Date Published: June 12, 2018
Publisher: Public Library of Science
Author(s): Atsushi Sato, Andre Menez, Mahesh Narayan.
A crucial mechanism to the formation of native, fully functional, 3D structures from local secondary structures is unraveled in this study. Through the introduction of various amino acid substitutions at four canonical β-turns in a three-fingered protein, Toxin α from Naja nigricollis, we found that the release of internal entropy to the external environment through the globally synchronized movements of local substructures plays a crucial role. Throughout the folding process, the folding species were saturated with internal entropy so that intermediates accumulated at the equilibrium state. Their relief from the equilibrium state was accomplished by the formation of a critical disulfide bridge, which could guide the synchronized movement of one of the peripheral secondary structure. This secondary structure collided with a core central structure, which flanked another peripheral secondary structure. This collision displaced the internal thermal fluctuations from the first peripheral structure to the second peripheral structure, where the displaced thermal fluctuations were ultimately released as entropy. Two protein folding processes that acted in succession were identified as the means to establish the flow of thermal fluctuations.

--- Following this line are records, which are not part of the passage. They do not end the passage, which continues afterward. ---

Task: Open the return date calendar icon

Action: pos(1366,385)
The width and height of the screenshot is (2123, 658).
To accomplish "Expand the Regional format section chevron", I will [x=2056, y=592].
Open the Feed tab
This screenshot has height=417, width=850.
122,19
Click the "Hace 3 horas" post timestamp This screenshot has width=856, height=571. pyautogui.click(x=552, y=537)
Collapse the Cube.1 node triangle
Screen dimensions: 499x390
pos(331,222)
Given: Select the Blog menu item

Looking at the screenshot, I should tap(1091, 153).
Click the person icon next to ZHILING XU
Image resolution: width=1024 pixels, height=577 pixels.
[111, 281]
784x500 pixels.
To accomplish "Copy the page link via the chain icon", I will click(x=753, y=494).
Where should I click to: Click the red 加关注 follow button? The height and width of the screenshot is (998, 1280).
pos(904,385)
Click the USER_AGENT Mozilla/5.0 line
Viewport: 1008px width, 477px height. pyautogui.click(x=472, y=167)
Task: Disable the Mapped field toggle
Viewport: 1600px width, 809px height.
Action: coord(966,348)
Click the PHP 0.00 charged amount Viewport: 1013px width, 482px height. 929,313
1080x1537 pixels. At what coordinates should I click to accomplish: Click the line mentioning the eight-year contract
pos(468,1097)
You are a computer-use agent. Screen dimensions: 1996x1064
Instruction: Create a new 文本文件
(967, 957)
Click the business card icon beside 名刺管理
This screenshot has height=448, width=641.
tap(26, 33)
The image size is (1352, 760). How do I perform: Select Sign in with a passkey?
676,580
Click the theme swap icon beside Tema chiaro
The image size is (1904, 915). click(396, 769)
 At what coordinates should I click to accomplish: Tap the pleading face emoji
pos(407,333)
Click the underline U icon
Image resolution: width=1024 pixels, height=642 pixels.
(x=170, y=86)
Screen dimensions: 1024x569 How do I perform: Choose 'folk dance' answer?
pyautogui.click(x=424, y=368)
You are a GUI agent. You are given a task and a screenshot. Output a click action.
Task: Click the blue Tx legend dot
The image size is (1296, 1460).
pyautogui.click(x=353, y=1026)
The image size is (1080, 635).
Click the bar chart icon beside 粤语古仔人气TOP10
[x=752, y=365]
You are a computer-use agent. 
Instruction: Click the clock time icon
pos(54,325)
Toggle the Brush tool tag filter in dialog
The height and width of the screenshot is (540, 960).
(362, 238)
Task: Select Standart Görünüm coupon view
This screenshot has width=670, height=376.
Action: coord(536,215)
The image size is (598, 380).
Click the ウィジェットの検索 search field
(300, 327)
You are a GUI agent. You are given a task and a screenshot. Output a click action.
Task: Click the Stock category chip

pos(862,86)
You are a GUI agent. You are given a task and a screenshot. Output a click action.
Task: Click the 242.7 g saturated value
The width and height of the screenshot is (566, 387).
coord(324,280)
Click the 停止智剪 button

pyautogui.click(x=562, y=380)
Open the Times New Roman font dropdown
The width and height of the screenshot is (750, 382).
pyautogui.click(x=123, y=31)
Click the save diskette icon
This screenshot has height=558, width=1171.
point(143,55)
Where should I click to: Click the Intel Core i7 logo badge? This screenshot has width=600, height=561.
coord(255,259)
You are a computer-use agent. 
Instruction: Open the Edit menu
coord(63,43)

The first process was the time-consuming assembly process, where stochastic combinations of colliding, native-like, secondary structures provided candidate structures for the folded protein. The second process was the activation process to establish the global mutual relationships of the native protein in the selected candidate. This activation process was initiated and propagated by a positive feedback process between efficient entropy release and well-packed local structures, which moved in synchronization. The molecular mechanism suggested by this experiment was assessed with a well-defined 3D structure of erabutoxin b because one of the turns that played a critical role in folding was shared with erabutoxin b.
The three-fingered protein domain (TFPD) is a small, functional module composed of 60 to 90 amino acid residues that form three successive fingers [1–5]. A cluster of three disulfide bonds form “disulfide box” that is a rigid core structure. This core structure and another nearby disulfide bond hold the fingers together (Fig 1). The structure of the TFPD was initially established in erabutoxin b [6,7], from Laticauda semifasciata, which binds to the nicotinic acetylcholine receptor (nAChR). Activins, bone morphogenetic proteins, inhibins, Urokinase/plasminogen activator receptors and others have been found to have from one to three TFPDs .
The results of this study suggested that protein folding proceeded in a two-step process. In a single-step model, the assembly and activation processes could proceed in parallel. The results in Table 2 denied this possibility because the native-like mutual relationships among secondary structures were not formed by the time of 4S species formation. In other words, the native-like secondary structure formation proceeded without any support from the native-like molecular-wide mutual correlations, while the formation of the native-like mutual correlations among the secondary structures had to wait for the 4S species formation. Therefore, the results in Table 2 suggested a two-step folding process, where the native-like secondary structures were prepared so that various combinations of secondary structures could be evaluated in the assembly process to determine whether to proceed to the second step of the activation process. Native, molecular-wide, mutual correlations were established in this activation process. For the foldability of the proteins, a secondary structure with the capability to drive entropy release, similar to the disulfide bond S43-S54, should be present as a member of the productive combination. For the fast folding proteins, this rate-limiting assembly process could have been overlooked. The use of YNGK at the active turns allows for the freezing and visualization of such a rapid process.
Protein folding can be described as a process to create a new hierarchy that functions to release entropy efficiently. Protein folding is motivated by a need to release the inevitably accumulated internal thermal fluctuations to the external environment. The release of the internal thermal fluctuations is equivalent to the release of internal entropy. In the rate-limiting assembly process, all the secondary structures as candidate members of the lower hierarchy were waiting for combination and behaved without any native mutual collaboration. This mutual ignorance enabled stochastic exploration for the correct combination of moving secondary structures. In the activation process, the higher hierarchy was established by the collaboration of the secondary structures in the selected combination, which had been evaluated in the assembly process. This occurs in the lower hierarchy, while the new function belongs to the new higher hierarchy. The mutual ignorance among the secondary structures in the assembly process was all of a sudden replaced by native collaborations, which are mutually supportive with molecular-wide global synchronization. The synchronized Brownian movements in the lower hierarchy provided the inertial moment. In the higher hierarchy, this inertial moment drove the displacement of thermal fluctuations in the cluster of atoms such as in finger 3. The thermal fluctuations were thus released in the form of a soliton wave. The positive feedback propagated and stabilized both the function of the higher hierarchy and the selected combination of the secondary structures in the lower hierarchy. The formation of a compact and flexible structure and the efficient entropy release were thus established.